- The task:
All that is needed is a count of the lines in this data that contain the word "screenshot".

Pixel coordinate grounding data
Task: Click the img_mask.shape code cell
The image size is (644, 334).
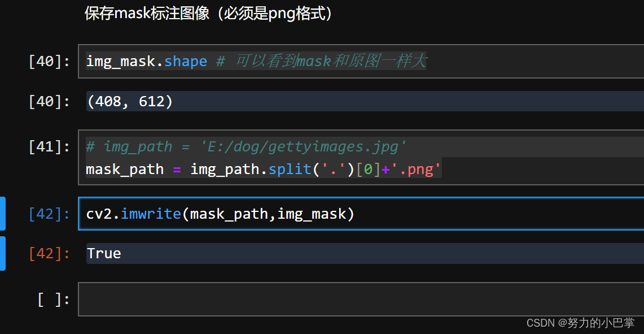Action: coord(508,61)
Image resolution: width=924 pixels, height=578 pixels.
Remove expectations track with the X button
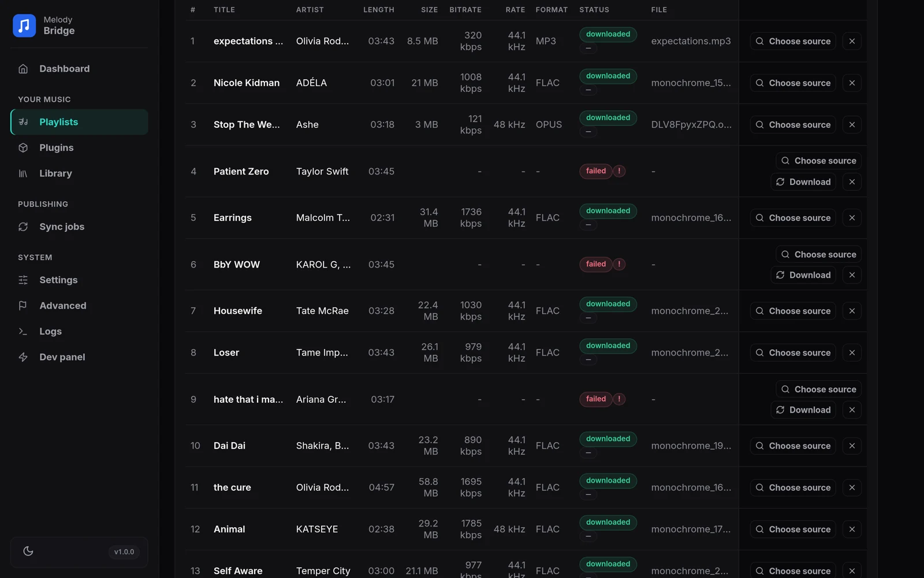(852, 41)
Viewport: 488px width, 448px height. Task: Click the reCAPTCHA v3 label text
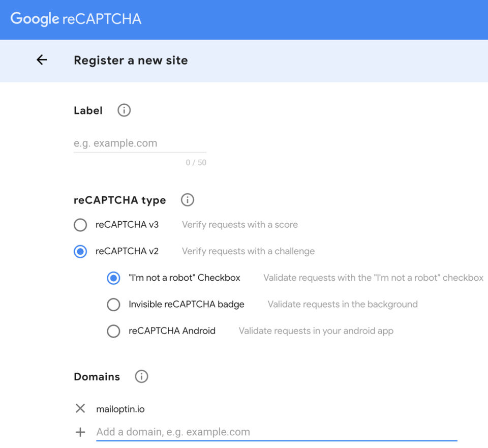pyautogui.click(x=127, y=225)
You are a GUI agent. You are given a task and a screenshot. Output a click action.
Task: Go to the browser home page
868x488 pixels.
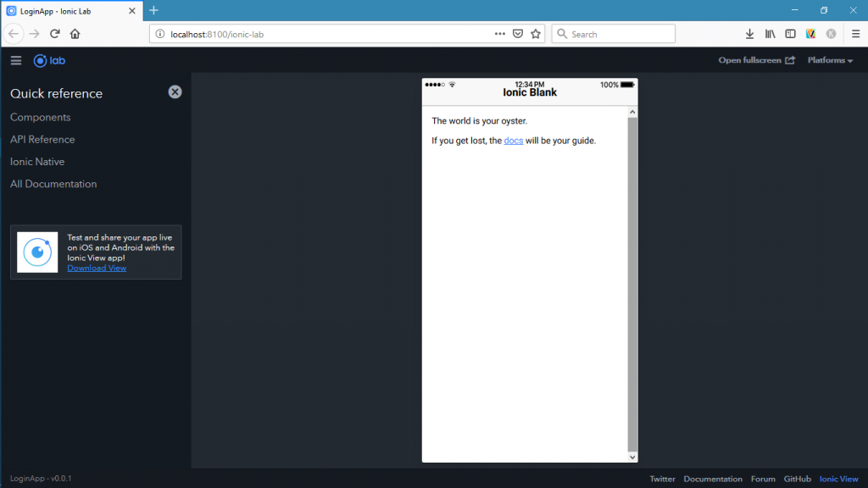coord(75,34)
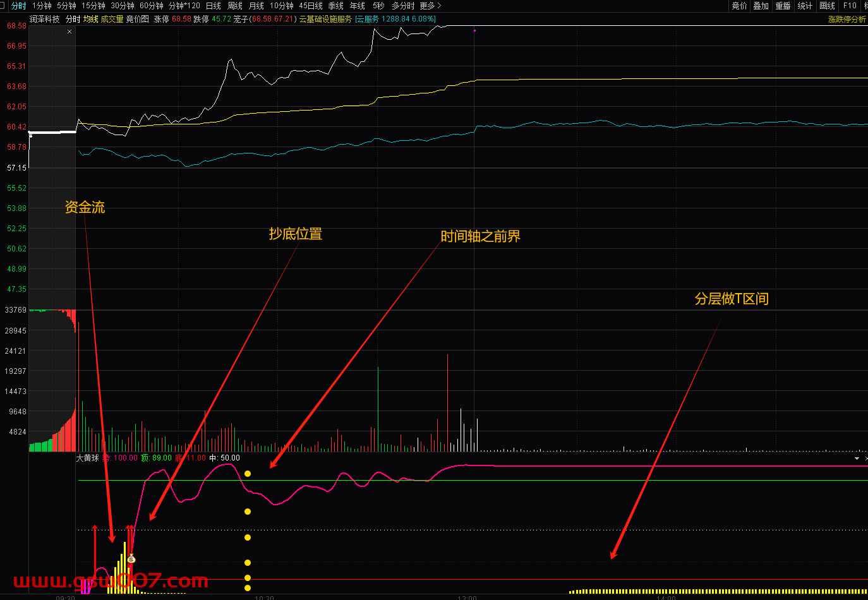Click the money bag icon on indicator

[x=131, y=558]

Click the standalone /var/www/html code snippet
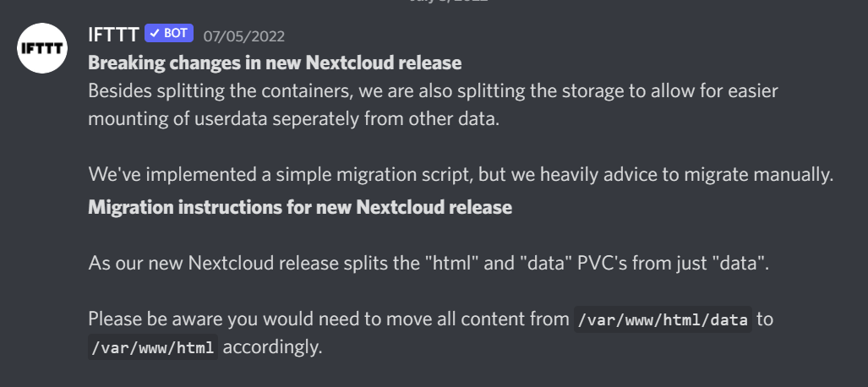pyautogui.click(x=152, y=346)
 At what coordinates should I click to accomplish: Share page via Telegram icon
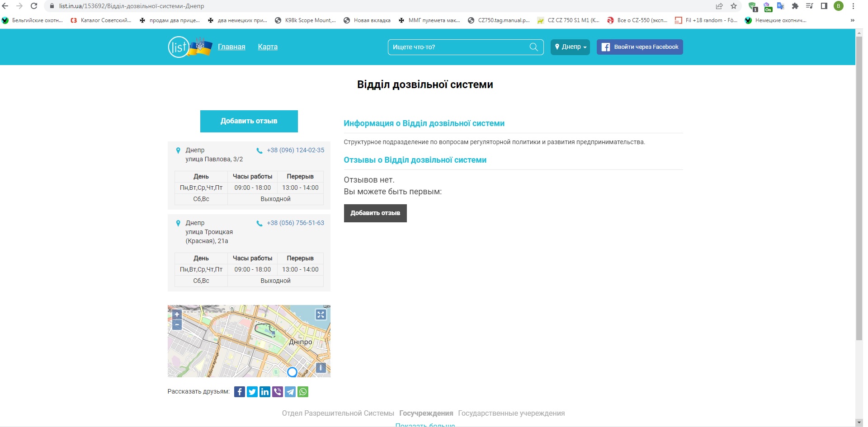click(290, 392)
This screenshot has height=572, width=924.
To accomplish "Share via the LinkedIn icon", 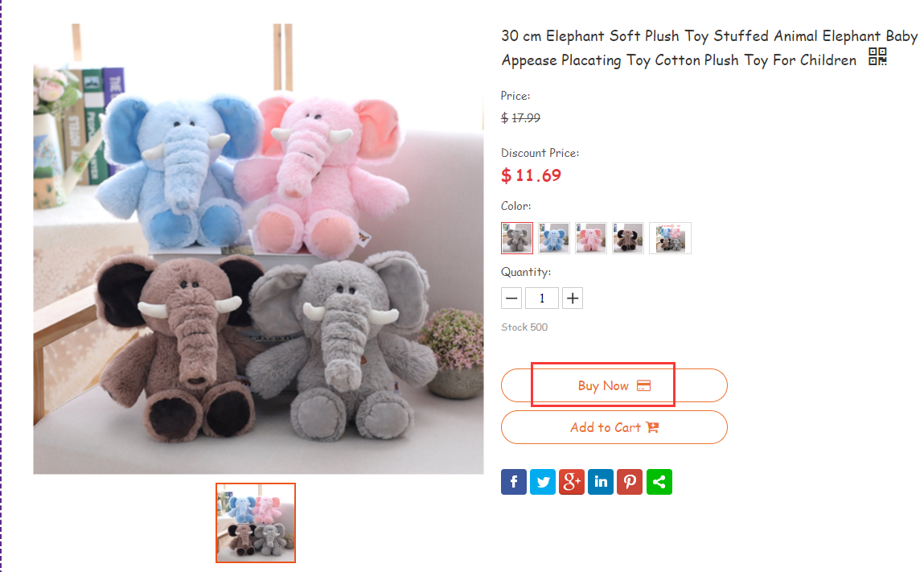I will tap(601, 482).
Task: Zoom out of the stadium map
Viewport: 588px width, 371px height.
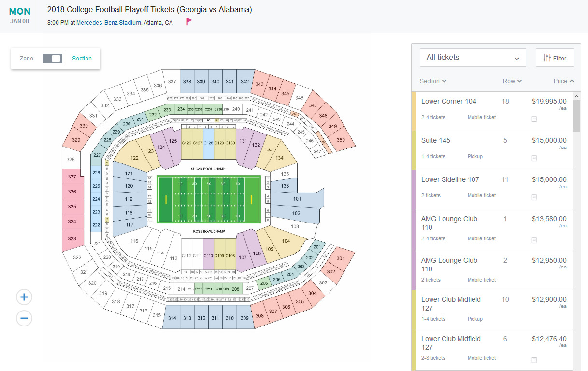Action: (24, 318)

- Result for this exercise:
2